* _ASSIGNMENT_:
For the entries below, print exactly the lines between the line holding "This screenshot has height=795, width=1271." and the line holding "Task: Click the build hammer icon in toolbar", inclusive, and nothing else.

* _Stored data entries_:
________
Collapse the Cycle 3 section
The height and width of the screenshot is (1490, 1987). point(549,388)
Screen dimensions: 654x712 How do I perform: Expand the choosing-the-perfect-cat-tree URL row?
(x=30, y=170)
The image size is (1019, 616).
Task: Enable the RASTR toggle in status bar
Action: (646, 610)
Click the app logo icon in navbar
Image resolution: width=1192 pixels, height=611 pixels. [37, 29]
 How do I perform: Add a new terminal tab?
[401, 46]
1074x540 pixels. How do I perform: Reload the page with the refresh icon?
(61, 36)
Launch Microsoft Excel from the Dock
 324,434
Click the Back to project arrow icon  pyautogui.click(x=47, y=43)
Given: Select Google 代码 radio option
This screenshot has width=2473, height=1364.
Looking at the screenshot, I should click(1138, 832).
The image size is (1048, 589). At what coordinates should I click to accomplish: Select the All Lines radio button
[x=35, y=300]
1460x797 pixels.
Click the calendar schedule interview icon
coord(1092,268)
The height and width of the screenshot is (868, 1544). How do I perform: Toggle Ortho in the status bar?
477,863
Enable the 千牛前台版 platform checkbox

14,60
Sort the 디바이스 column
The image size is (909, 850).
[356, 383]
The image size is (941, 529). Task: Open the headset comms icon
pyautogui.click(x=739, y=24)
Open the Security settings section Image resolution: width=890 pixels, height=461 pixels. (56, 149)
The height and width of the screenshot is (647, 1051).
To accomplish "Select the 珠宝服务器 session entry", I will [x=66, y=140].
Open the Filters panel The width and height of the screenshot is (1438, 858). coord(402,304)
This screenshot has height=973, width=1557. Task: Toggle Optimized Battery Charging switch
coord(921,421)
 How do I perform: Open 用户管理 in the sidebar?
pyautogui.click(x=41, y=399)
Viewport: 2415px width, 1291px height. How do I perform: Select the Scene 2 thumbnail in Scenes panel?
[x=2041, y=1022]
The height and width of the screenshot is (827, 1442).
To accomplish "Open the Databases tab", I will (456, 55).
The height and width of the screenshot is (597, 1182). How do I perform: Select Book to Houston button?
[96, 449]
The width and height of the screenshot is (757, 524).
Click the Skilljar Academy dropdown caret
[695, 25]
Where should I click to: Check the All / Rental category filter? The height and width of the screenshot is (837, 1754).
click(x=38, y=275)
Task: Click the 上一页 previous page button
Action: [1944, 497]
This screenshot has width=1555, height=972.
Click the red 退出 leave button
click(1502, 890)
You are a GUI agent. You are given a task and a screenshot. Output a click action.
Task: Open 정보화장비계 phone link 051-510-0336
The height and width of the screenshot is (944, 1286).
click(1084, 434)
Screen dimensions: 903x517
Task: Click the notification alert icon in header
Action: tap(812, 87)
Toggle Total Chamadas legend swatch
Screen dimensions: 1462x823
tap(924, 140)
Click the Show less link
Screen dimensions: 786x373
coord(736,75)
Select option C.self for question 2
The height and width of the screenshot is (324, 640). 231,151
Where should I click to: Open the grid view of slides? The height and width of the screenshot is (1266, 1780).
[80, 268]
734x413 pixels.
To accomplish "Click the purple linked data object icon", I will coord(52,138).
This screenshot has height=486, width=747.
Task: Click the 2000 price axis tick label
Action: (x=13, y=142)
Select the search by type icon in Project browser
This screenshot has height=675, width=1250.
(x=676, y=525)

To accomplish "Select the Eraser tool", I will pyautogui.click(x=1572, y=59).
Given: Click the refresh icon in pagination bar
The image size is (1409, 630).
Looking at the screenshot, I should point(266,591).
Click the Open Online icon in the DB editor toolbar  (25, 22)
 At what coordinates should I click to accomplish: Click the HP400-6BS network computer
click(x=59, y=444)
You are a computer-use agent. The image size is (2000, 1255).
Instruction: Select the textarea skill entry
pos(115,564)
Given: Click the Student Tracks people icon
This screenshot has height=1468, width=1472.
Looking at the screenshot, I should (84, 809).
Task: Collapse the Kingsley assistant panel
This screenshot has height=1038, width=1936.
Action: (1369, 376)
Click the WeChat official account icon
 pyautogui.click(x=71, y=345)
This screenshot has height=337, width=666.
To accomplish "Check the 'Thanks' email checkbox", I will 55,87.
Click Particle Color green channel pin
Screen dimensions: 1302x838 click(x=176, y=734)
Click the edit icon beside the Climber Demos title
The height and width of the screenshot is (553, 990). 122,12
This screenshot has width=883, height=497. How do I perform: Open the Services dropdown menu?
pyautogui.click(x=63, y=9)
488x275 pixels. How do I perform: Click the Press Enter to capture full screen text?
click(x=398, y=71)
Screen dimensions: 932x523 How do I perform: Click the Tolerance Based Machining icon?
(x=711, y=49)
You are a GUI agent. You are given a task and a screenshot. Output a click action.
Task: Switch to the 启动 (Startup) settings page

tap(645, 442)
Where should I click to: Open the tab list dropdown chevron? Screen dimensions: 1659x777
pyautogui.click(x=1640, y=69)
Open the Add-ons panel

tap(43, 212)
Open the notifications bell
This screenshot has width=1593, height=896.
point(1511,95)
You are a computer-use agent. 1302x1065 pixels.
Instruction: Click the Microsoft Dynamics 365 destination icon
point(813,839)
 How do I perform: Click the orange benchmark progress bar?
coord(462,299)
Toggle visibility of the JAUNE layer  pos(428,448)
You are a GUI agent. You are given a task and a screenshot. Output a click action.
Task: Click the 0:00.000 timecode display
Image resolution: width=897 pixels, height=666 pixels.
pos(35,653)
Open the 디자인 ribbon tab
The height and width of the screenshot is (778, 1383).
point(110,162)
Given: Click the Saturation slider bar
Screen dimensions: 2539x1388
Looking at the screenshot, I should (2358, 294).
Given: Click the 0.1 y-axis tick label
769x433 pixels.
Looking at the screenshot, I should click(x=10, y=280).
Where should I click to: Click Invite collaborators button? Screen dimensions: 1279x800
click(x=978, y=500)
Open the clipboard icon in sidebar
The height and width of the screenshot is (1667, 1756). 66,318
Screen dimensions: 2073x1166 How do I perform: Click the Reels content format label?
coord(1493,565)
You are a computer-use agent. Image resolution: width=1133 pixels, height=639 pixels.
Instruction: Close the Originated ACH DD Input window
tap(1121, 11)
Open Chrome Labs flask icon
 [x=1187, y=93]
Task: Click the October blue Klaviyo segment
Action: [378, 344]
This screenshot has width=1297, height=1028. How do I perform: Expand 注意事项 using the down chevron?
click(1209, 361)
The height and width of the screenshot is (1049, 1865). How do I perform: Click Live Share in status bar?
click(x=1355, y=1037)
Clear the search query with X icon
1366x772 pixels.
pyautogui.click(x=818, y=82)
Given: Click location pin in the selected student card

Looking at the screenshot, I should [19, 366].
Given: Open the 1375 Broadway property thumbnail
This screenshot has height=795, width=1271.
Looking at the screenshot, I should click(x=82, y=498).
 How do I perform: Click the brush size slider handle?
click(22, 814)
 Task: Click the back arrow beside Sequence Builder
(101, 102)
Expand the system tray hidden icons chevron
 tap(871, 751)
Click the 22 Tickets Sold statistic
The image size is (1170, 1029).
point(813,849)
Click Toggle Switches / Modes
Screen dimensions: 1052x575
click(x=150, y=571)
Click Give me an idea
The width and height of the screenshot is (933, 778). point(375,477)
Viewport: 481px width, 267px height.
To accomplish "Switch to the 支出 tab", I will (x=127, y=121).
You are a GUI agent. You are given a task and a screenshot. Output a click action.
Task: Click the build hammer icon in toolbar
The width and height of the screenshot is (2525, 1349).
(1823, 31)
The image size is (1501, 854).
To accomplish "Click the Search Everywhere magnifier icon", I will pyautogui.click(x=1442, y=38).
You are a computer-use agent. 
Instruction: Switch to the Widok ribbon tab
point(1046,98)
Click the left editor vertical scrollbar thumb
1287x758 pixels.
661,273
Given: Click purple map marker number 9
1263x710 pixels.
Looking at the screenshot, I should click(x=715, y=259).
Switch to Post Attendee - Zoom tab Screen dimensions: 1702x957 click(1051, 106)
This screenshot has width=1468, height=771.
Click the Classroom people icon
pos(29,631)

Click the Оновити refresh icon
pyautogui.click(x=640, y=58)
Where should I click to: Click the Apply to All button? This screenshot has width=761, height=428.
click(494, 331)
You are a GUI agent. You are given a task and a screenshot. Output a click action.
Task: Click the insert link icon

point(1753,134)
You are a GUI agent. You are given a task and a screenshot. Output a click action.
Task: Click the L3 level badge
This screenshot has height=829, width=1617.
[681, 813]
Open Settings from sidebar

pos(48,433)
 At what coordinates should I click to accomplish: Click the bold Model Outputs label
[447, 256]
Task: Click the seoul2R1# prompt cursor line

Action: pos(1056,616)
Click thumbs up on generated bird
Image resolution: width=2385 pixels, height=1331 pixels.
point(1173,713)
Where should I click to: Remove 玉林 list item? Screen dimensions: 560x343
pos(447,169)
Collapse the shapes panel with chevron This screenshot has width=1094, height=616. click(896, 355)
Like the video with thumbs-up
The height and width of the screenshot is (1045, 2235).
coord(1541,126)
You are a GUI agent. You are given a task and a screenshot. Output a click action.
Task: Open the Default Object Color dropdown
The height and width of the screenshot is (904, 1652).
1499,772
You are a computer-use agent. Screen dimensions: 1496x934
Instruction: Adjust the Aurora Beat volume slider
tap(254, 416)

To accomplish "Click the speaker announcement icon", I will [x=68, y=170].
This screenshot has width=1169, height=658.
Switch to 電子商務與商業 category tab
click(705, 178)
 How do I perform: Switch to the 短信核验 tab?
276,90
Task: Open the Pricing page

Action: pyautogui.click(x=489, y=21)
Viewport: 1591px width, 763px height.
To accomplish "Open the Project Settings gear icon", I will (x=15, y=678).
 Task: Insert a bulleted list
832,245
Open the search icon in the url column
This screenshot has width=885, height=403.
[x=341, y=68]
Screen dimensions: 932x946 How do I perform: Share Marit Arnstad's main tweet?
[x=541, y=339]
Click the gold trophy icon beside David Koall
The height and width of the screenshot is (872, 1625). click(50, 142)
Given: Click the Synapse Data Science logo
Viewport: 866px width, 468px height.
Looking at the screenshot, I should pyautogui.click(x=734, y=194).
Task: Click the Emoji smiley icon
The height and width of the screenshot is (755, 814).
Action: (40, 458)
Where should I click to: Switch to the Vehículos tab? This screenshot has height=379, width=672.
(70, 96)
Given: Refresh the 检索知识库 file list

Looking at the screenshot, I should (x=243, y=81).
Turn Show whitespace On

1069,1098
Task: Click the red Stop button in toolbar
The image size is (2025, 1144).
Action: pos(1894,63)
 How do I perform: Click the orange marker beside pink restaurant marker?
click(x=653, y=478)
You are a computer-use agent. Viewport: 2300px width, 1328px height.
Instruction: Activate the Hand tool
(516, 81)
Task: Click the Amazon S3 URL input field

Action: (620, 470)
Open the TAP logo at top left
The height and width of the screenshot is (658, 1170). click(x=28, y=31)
________
* _WRITTEN SOLUTION_:
This screenshot has height=795, width=1271.
Looking at the screenshot, I should click(x=82, y=498).
 How do I perform: Click the brush size slider handle?
click(22, 814)
 Task: Click the back arrow beside Sequence Builder
(101, 102)
Expand the system tray hidden icons chevron
 tap(871, 751)
Click the 22 Tickets Sold statistic
The image size is (1170, 1029).
point(813,849)
Click Toggle Switches / Modes
Screen dimensions: 1052x575
click(x=150, y=571)
Click Give me an idea
The width and height of the screenshot is (933, 778). point(375,477)
Viewport: 481px width, 267px height.
To accomplish "Switch to the 支出 tab", I will (x=127, y=121).
You are a GUI agent. You are given a task and a screenshot. Output a click action.
Task: Click the build hammer icon in toolbar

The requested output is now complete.